Legend has it that the Savaras, a non-Aryan tribe of Odisha, were the first to worship the Lord of Puri and Neela Mahadev. Their offering to the deity, a delicacy made from chana dal and vegetables, eventually evolved into the revered dish we know today as Dalma.

This sacred prasad, distributed to the tribals in the evening, symbolized their devotion and connection to the divine. Indradyumna, the king of Kalinga, was intrigued by this worship and sought to bring the deities to his kingdom.

Through a series of cunning maneuvers, including the marriage of his servant Vidyapati to Viswavasu’s daughter, Lalita, the king eventually established the Jagannath Puri temple, where Dalma became a cherished offering in remembrance of its humble origins.

Dalma Recipe

As a child, I was a picky eater, content with just the dal and potatoes from the dish. But as I grew, so did my appreciation for Dalma. Its simplicity and versatility spoke to me, a reminder of the rich culinary heritage that shaped my identity.

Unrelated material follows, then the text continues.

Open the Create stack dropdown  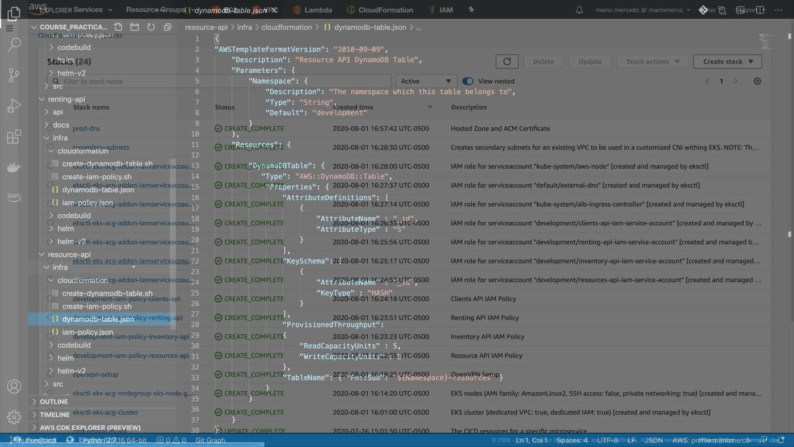click(x=727, y=62)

So here it is, my take on Dalma, a culmination of lessons learned from grandmothers, aunties, and generous neighbors. If you’re craving a taste of Odisha, a journey through flavors and memories, then this Dalma recipe is your ticket. Join me as we delve into the soulful cuisine of my homeland. Let’s savor every spoonful and celebrate the flavors of Odisha.

Ingredients

  • Arhar / Toor dal- 1 cup
  • Vegetables, chopped-
    • Yam- ½ cup
    • Pumpkin- ½ cup
    • Raw banana- ½ cup
    • Parwal / Pointed gourd – ½ cup
    • Brinjal – ½ cup
    • Moringa Drumsticks- ½ cup
    • Beans- ½ cup
  • Bay leaves – 2
  • Turmeric powder- 1 tsp
  • Salt – As per taste
  • Grated Coconut- ¾ cup
  • Water – 4 cups

For Spice Mix-

  • Dry Red Chillies- 4
  • Cumin seeds – 1 tbsp

For Tempering- 

  • Panch Phoran- 1 tsp
  • Ghee- 2 tbsp
  • Hing / Asafoetida – A pinch
  • Ginger – 2 tsp, roughly chopped

For Garnishing-

  • Coriander leaves- a handful, chopped

Directions

  1. Wash & soak the dal for at least 45 minutes before cooking.
  2. Then, Wash, peel, and chop all the vegetables into cubes and soak them in salt and turmeric water.
  3. Heat another pan and dry roast the cumin seeds and 2 red chilies till fragrant. Once the spices are roasted, let them cool and then grind them into a fine powder & keep aside.
  4. Into a pressure cooker, add the dal, bay leaves turmeric powder, and salt to taste. Add as much water as required and cook on a medium flame.
  5. Open the pressure cooker, only after all the pressure has been released. The dal should be well cooked but veggies should not be mushy and should hold their shape. Add water if you feel the mixture is too dry or thick.
  6. Add the freshly grated coconut to the Dalma pot. 
  7. Then sprinkle the prepared roasted cumin and red chili powder on your dalma. Cover the dalma and let it boil for another 5 minutes, on a medium flame.
  8. In a tempering pan, add ghee, chopped ginger & panch phoran. After the panch phoran sizzles, add the remaining red chilies and add a pinch of hing to it. Let the tadka cook for about 30 seconds or until fragrant.
  9. Add the ghee tadka to the boiled dal and vegetable mixture. Cover it for 3-4 minutes to allow the flavors to mix in the dal. 
  10. Garnish the Dalma with chopped coriander leaves and your dalma is ready to be enjoyed with steamed rice and a dollop of ghee.
Panch Phoron

Note: Panch Phoran or ପଞ୍ଚ ଫୁଟଣ (Panch Phutana) is a 5 spice blend commonly used in Odia and Bengali kitchens that includes Cumin seeds (jeera), Mustard Seeds (rai), Fennel Seeds (saunf), Fenugreek Seeds (methi dana), and Onion seeds / Nigella (Kalonji)

For those seeking an extra indulgent touch, a tantalizing ghee tadka elevates the aroma and taste of Dalma to new heights, offering a truly unforgettable dining experience rooted in tradition and innovation alike.